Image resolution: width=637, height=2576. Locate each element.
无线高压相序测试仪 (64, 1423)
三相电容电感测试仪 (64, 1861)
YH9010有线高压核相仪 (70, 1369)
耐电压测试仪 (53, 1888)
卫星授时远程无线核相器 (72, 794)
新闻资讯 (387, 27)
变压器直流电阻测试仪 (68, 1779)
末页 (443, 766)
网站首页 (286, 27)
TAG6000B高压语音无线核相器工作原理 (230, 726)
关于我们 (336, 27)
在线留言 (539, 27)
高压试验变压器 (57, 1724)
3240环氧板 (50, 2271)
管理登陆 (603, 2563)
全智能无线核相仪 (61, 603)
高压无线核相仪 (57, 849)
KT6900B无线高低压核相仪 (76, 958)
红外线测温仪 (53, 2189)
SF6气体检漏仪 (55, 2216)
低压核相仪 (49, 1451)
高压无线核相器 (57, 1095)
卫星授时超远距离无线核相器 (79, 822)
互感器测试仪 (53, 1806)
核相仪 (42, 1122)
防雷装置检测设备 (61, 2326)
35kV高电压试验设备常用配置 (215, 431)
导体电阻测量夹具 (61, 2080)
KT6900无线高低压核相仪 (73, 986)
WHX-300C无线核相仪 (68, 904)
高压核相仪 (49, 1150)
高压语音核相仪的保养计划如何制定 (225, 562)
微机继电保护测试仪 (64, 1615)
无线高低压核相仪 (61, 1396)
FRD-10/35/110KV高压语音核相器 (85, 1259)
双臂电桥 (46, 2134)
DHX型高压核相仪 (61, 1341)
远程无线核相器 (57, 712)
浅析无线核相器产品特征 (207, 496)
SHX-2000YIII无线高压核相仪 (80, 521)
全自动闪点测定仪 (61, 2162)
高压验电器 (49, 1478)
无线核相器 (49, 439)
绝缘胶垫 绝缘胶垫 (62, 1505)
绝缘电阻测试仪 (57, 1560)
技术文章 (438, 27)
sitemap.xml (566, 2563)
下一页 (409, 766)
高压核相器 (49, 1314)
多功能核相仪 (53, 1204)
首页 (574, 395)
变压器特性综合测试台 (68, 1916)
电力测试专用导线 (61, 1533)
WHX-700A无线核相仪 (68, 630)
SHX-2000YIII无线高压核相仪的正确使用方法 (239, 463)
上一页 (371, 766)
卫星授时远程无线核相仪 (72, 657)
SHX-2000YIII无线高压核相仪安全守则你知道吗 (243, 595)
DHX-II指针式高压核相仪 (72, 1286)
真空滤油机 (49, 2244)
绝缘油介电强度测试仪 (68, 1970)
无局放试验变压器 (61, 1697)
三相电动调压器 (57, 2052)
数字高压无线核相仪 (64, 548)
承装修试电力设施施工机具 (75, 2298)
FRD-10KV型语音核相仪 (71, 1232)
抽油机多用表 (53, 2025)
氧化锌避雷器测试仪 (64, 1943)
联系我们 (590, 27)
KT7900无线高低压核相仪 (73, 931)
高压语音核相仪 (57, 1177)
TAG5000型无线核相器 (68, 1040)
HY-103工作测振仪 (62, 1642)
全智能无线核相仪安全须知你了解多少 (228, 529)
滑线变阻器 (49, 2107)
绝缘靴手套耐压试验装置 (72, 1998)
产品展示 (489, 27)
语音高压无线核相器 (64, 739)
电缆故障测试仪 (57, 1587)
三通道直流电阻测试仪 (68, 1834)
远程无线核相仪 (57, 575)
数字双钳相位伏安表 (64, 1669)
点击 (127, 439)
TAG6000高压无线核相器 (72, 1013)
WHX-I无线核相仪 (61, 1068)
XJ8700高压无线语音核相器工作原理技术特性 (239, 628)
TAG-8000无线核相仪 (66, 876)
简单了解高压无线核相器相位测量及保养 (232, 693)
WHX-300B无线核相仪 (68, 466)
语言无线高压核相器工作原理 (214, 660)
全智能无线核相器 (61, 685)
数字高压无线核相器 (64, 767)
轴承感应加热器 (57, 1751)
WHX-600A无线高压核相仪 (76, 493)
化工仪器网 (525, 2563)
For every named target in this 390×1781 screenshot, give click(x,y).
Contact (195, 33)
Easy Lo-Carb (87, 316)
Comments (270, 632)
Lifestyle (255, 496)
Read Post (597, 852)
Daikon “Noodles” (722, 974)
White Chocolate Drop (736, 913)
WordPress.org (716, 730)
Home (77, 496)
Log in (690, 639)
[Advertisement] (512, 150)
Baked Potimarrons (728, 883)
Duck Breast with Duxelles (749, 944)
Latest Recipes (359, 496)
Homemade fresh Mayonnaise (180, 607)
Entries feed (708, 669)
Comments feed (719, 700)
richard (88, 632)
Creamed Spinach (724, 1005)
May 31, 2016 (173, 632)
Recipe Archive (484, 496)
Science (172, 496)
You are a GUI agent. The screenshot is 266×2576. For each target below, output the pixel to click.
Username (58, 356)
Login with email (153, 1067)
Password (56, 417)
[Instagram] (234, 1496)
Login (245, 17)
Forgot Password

## Directions for this task
Stop after the line containing "高压无线核相仪 (57, 849)": print exactly the lines from the start of the entries above up to it, that line included.

## Exercise solution
Image resolution: width=637, height=2576. Locate each element.
无线高压相序测试仪 (64, 1423)
三相电容电感测试仪 (64, 1861)
YH9010有线高压核相仪 (70, 1369)
耐电压测试仪 (53, 1888)
卫星授时远程无线核相器 (72, 794)
新闻资讯 (387, 27)
变压器直流电阻测试仪 (68, 1779)
末页 (443, 766)
网站首页 (286, 27)
TAG6000B高压语音无线核相器工作原理 (230, 726)
关于我们 (336, 27)
在线留言 (539, 27)
高压试验变压器 (57, 1724)
3240环氧板 (50, 2271)
管理登陆 (603, 2563)
全智能无线核相仪 (61, 603)
高压无线核相仪 (57, 849)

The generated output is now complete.